(ПИСЬМЕННОЕ ЗАДАНИЕ 1):
Какие два произведения, согласно исходному тексту, солдаты батареи явно выделили и предпочли всему, что им читали?

Ознакомительная версия.
Я уставал уже от конспирации, она задавала мне задачи головоломнее, чем само писательство. Но никакого облегчения ни с какой стороны не предвиделось, и западное радио, которое я слушал всегда и сквозь глушение, ничего не знало о глубинных геологических сдвигах и трещинах, которые скоро должны были отдаться ударом на поверхность. Ничего никто не знал, ничего я радостного не ожидал и взялся за новую отделку и перепечатку "Круга". После бесцветного XXI съезда, втуне и безмолвии оставившего все славные начинания XX-го, никак было не предвидеть ту внезапную заливистую яростную атаку на Сталина, которую назначит Хрущёв XXII-му съезду! И объяснить её мы, неосведомлённые, никак не могли!
Однако, она была, и не тайная, как на XX съезде, а открытая! Давно я не помнил такого интересного чтения, как речи на XXII-м съезде. В маленькой комнатке деревянного прогнившего дома, где все мои многолетние рукописи могли сгореть от одной несчастной спички, я читал, читал эти речи - и стены моего затаённого мира заколебались как занавеси театральных кулис, и в своём свободном колебании расширялись и меня колебали их разрывали: да не пришёл ли долгожданный страшный радостный момент - тот миг, когда я должен высунуть макушку из-под воды?
Нельзя было ошибиться! Нельзя было высунуться прежде времени. Но и пропустить редкого мига тоже было нельзя!
А тут ещё хорошо выступил на XXII съезде и Твардовский, и такая там была нотка, что давно можно печатать смелее и свободнее, а "мы не используем". Такая нотка, что просто нет у "Нового мира" вещей посмелее и поострее, а то бы он мог.
Твардовского времен "Муравии" я нисколько не выделял из общего ряда поэтов, обслуживающих курильницы лжи. И примечательных отдельных стихотворений я у него не знал - не обнаружил, просматривая в ссылке двухтомник 1954 года. Но со времен фронта я отметил "Василия Тёркина" как удивительную удачу: задолго до появления первых правдивых книг о войне (с некрасовских "Окопов" не так-то много их и всех удалось, может быть полдюжины), в потоке угарной агитационной трескотни, которая сопровождала нашу стрельбу и бомбежку, Твардовский сумел написать вещь вневременную, мужественную и неогрязнённую - по редкому личному чувству меры, а может быть и по более общей крестьянской деликатности. (Этой деликатности под огрубелой необразованностью крестьян и в тяжком их быту я не могу перестать изумляться.) Не имея свободы сказать полную правду о войне, Твардовский останавливался однако перед всякой ложью на последнем миллиметре, нигде этого миллиметра не переступил, нигде! - оттого и вышло чудо. Я это не по себе одному говорю, я это хорошо наблюдал на солдатах своей батареи во время войны. По условиям нашей звукоразведывательной службы они даже в боевых условиях много имели времени для слушанья чтения (ночами, у трубок звукопостов, а с центрального читали что-нибудь). Так вот из многого, предложенного им, они явно выделили и предпочли: "Войну и мир" и "Тёркина".

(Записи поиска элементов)
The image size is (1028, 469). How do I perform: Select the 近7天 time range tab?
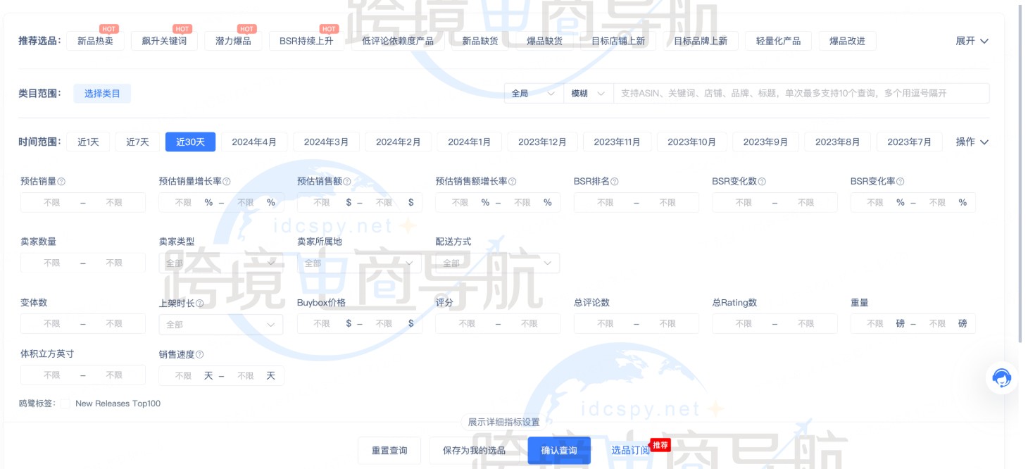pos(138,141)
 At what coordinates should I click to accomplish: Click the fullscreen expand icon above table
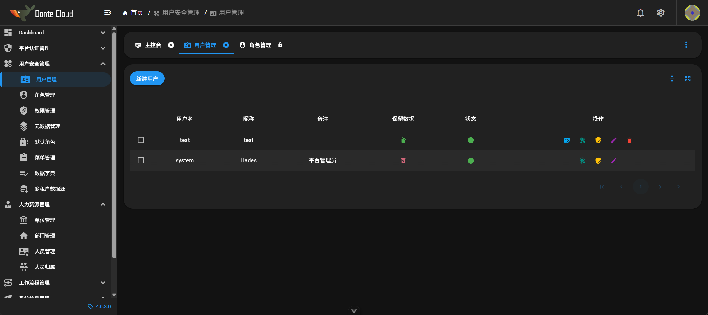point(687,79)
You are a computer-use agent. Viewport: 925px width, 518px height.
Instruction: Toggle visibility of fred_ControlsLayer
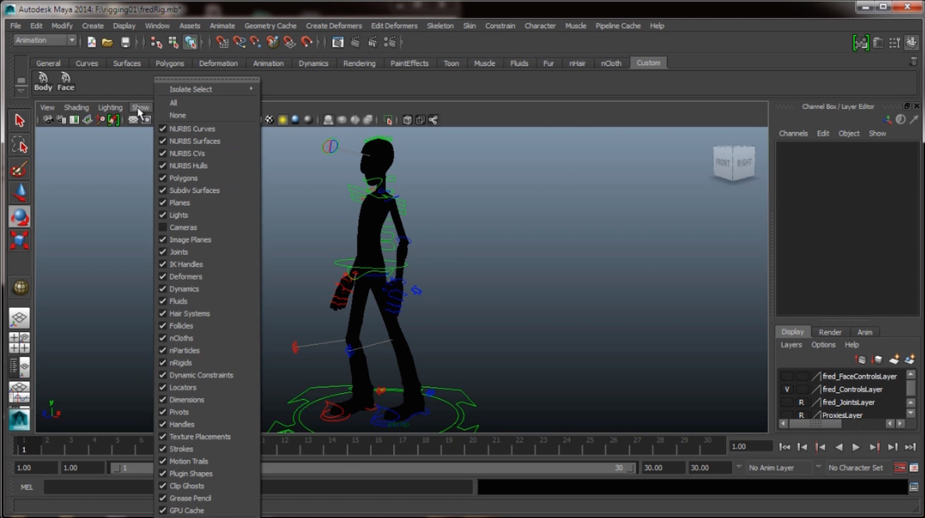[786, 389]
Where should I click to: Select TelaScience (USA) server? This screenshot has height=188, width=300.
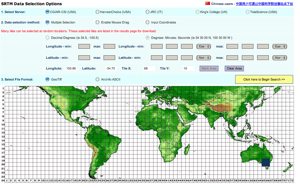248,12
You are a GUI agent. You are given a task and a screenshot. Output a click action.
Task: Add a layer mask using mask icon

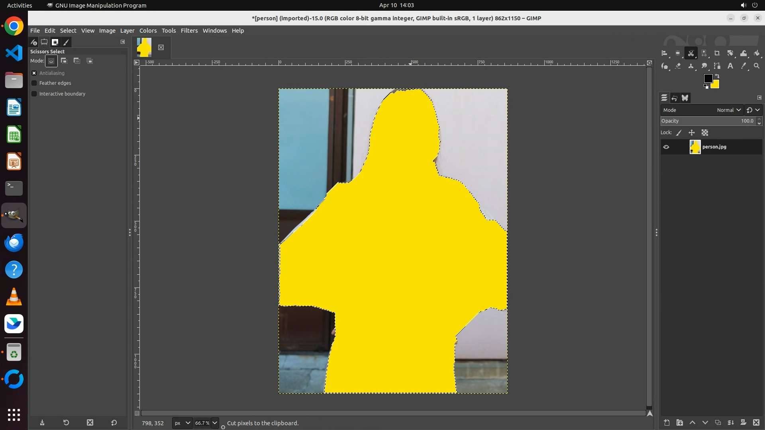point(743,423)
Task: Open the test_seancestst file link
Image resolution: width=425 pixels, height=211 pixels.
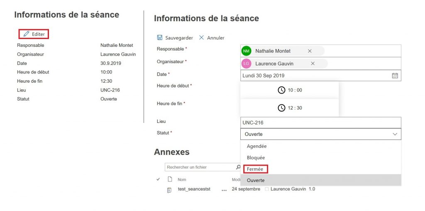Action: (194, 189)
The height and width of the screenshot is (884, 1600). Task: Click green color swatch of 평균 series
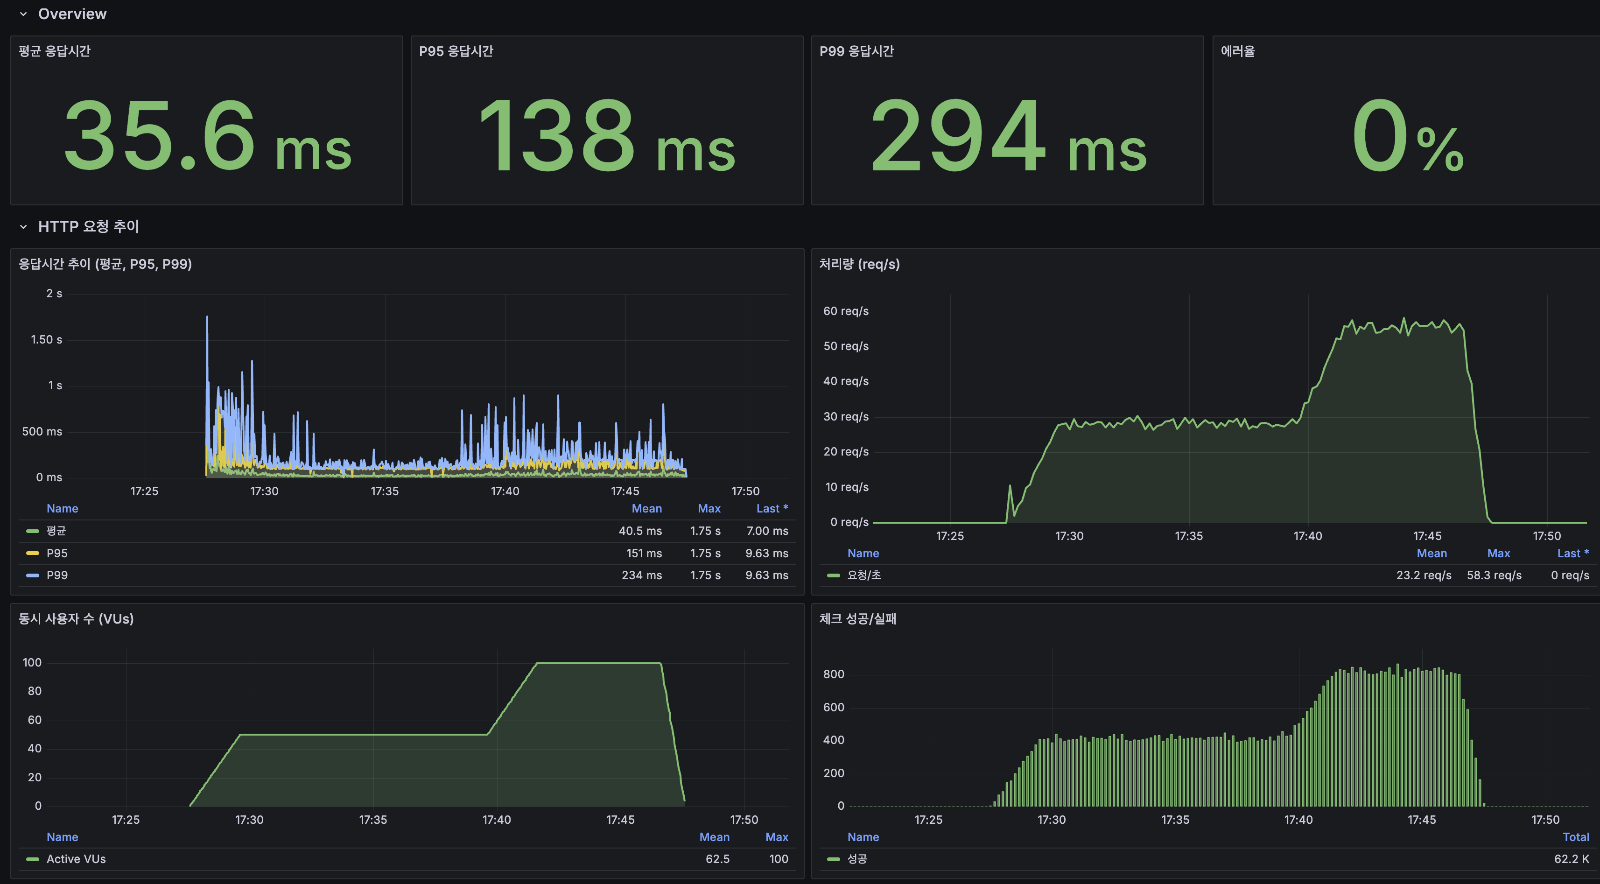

==

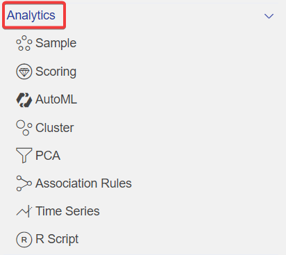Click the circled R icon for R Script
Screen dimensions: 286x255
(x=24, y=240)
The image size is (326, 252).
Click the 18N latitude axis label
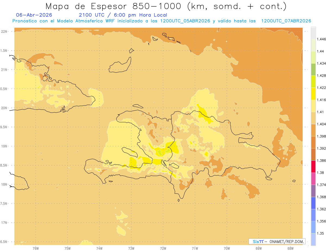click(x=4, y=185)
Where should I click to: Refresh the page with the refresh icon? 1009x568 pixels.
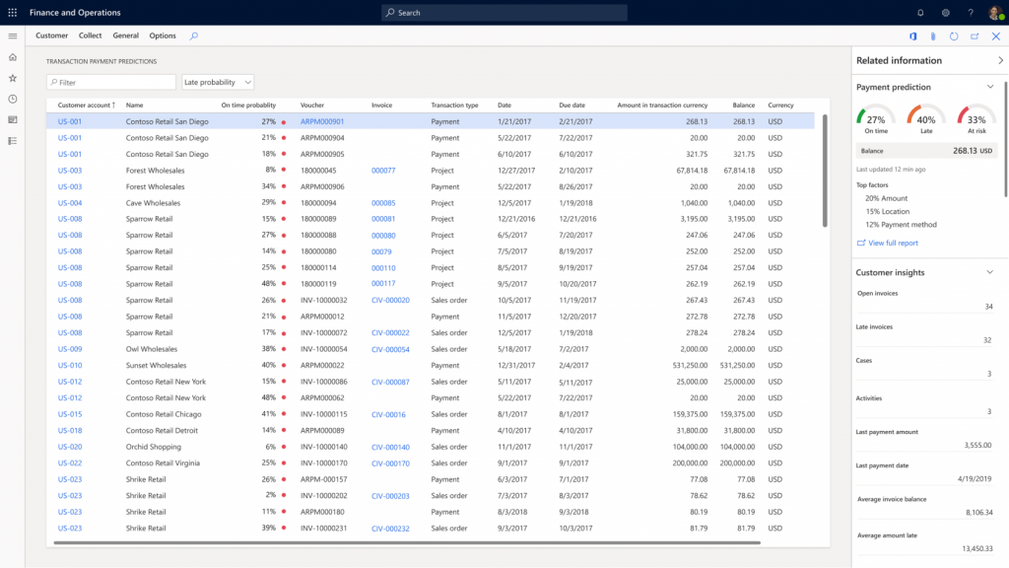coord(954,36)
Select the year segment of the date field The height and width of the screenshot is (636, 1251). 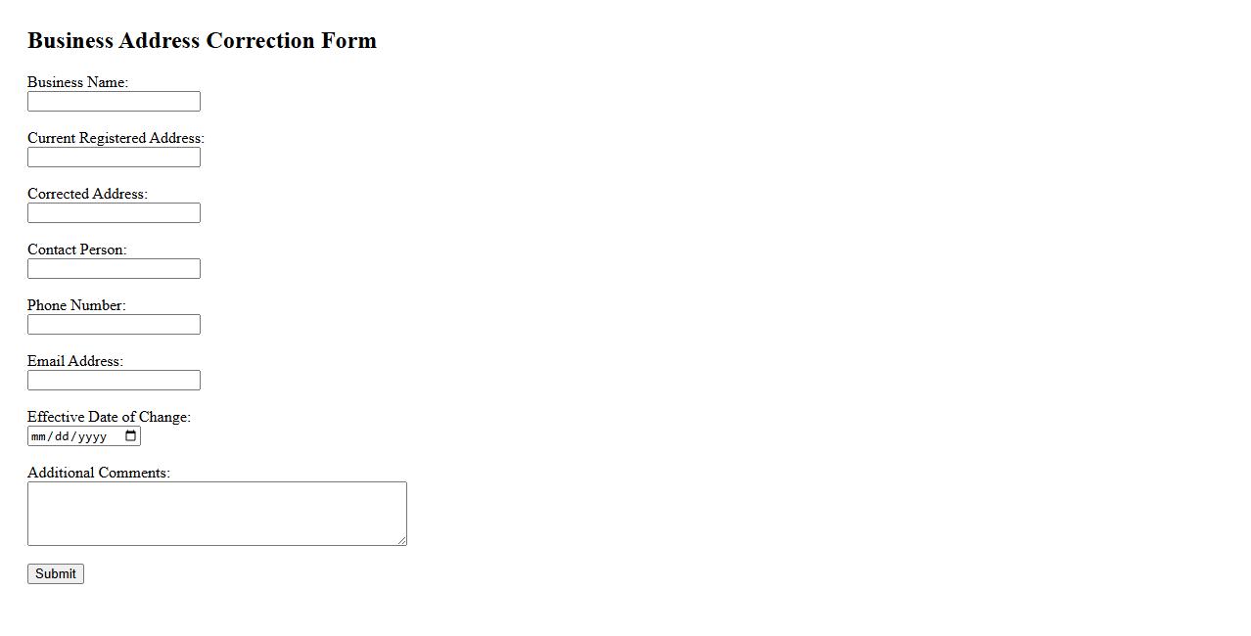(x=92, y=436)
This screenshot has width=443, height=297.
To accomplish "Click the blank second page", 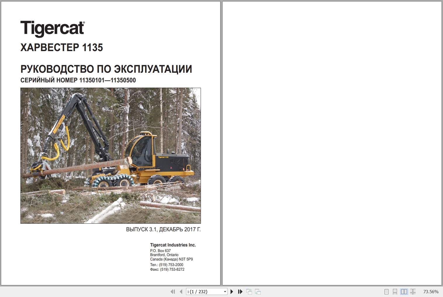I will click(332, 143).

---

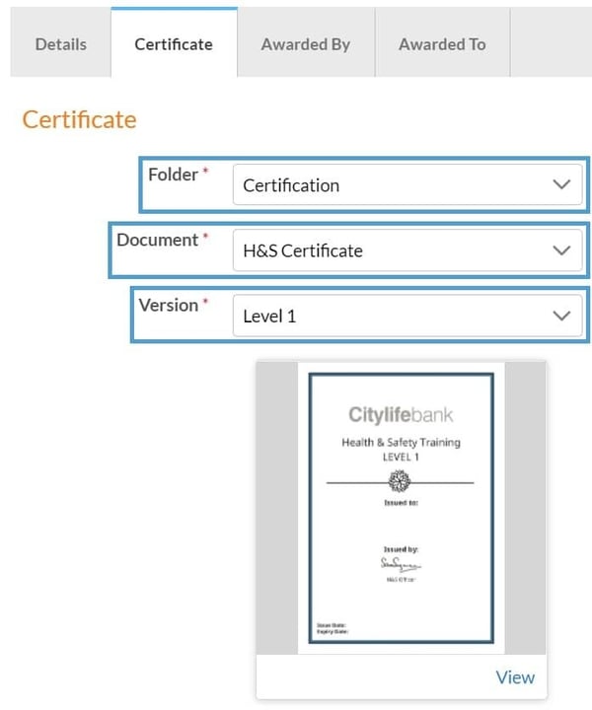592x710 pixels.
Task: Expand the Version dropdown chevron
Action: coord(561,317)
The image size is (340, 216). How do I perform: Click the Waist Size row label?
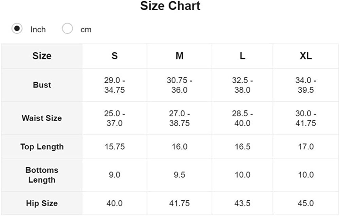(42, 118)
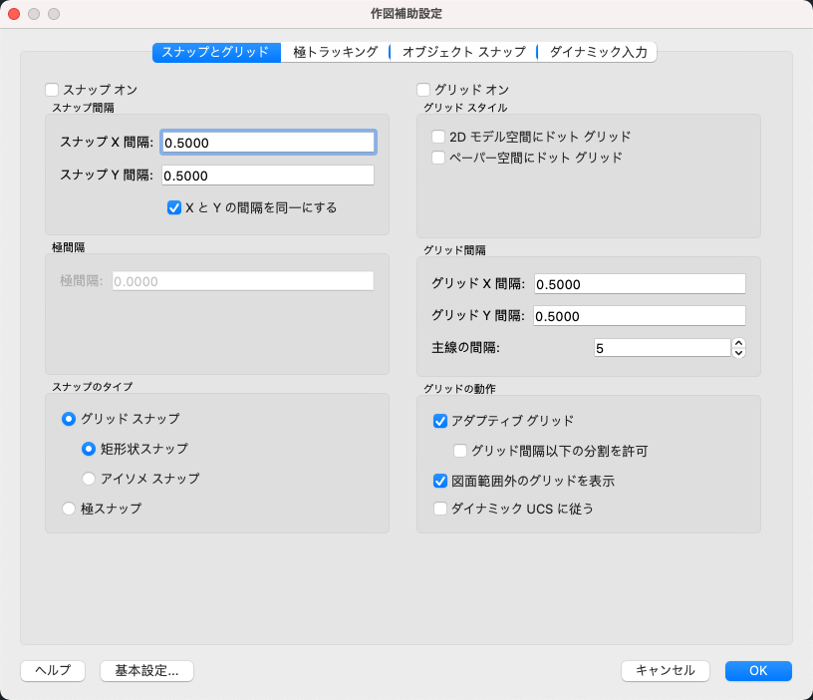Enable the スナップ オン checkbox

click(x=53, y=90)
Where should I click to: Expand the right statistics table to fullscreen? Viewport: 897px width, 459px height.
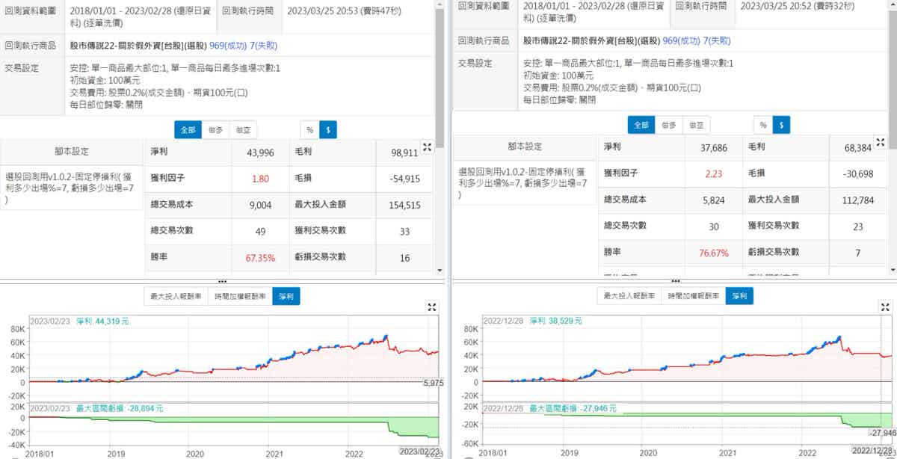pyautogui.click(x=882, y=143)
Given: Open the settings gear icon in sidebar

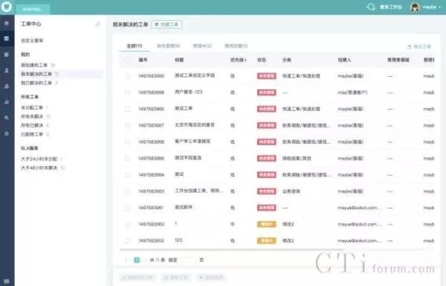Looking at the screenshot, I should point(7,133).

(ПИСЬМЕННОЕ ЗАДАНИЕ 2):
Найдите все строки, в которых встречается слово "Where", и перепишите их.

(РЕШЕНИЕ УПРАЖНЕНИЯ 1):
«Войну и мир» и «Тёркина».

(РЕШЕНИЕ УПРАЖНЕНИЯ 2):
Where should I click to: Select TelaScience (USA) server? This screenshot has height=188, width=300.
Where should I click to: Refresh the page with the refresh icon? 1009x568 pixels.
Where should I click to: Expand the right statistics table to fullscreen? Viewport: 897px width, 459px height.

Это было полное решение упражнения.